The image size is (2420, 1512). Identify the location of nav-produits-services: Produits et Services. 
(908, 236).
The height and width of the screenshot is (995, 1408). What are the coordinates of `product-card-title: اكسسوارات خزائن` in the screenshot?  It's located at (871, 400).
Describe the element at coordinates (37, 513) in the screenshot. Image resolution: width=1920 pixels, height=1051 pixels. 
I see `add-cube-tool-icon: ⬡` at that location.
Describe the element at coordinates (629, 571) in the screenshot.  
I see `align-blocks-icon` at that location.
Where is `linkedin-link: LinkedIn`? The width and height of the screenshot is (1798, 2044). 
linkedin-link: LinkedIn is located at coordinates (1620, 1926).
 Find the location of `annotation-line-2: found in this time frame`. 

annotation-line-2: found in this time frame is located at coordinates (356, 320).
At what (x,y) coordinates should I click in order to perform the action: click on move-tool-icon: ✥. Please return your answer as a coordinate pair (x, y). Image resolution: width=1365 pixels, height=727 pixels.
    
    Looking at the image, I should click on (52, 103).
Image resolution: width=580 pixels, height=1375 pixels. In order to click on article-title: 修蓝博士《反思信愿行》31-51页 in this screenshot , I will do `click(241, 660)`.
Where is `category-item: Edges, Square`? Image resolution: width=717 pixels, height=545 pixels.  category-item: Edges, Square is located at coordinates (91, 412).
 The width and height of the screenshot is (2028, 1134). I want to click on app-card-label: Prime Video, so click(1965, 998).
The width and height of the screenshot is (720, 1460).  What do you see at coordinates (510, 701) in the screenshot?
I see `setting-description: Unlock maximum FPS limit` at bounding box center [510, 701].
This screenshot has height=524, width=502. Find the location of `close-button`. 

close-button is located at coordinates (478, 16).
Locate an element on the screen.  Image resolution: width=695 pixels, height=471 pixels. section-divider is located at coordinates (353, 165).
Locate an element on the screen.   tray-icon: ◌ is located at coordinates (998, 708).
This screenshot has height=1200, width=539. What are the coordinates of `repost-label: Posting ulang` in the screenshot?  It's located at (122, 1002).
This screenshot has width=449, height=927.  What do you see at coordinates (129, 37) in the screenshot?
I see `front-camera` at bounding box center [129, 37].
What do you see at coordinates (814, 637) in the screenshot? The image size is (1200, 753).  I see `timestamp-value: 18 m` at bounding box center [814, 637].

..........

PROBLEM REQUIREMENTS:
Write out the rows above exactly as they are.

OUTPUT OF THE TASK:
The image size is (2420, 1512). Identify the location of nav-produits-services: Produits et Services. 
(908, 236).
The height and width of the screenshot is (995, 1408). What are the coordinates of `product-card-title: اكسسوارات خزائن` in the screenshot?  It's located at (871, 400).
Describe the element at coordinates (37, 513) in the screenshot. Image resolution: width=1920 pixels, height=1051 pixels. 
I see `add-cube-tool-icon: ⬡` at that location.
Describe the element at coordinates (629, 571) in the screenshot.  
I see `align-blocks-icon` at that location.
Where is `linkedin-link: LinkedIn`? The width and height of the screenshot is (1798, 2044). 
linkedin-link: LinkedIn is located at coordinates (1620, 1926).
 Find the location of `annotation-line-2: found in this time frame`. 

annotation-line-2: found in this time frame is located at coordinates (356, 320).
At what (x,y) coordinates should I click in order to perform the action: click on move-tool-icon: ✥. Please return your answer as a coordinate pair (x, y). Image resolution: width=1365 pixels, height=727 pixels.
    
    Looking at the image, I should click on (52, 103).
Image resolution: width=580 pixels, height=1375 pixels. In order to click on article-title: 修蓝博士《反思信愿行》31-51页 in this screenshot , I will do `click(241, 660)`.
Where is `category-item: Edges, Square`? Image resolution: width=717 pixels, height=545 pixels.  category-item: Edges, Square is located at coordinates (91, 412).
 The width and height of the screenshot is (2028, 1134). I want to click on app-card-label: Prime Video, so click(1965, 998).
The width and height of the screenshot is (720, 1460).  What do you see at coordinates (510, 701) in the screenshot?
I see `setting-description: Unlock maximum FPS limit` at bounding box center [510, 701].
This screenshot has height=524, width=502. Find the location of `close-button`. 

close-button is located at coordinates (478, 16).
Locate an element on the screen.  Image resolution: width=695 pixels, height=471 pixels. section-divider is located at coordinates (353, 165).
Locate an element on the screen.   tray-icon: ◌ is located at coordinates (998, 708).
This screenshot has height=1200, width=539. What are the coordinates of `repost-label: Posting ulang` in the screenshot?  It's located at (122, 1002).
This screenshot has width=449, height=927.  What do you see at coordinates (129, 37) in the screenshot?
I see `front-camera` at bounding box center [129, 37].
What do you see at coordinates (814, 637) in the screenshot? The image size is (1200, 753).  I see `timestamp-value: 18 m` at bounding box center [814, 637].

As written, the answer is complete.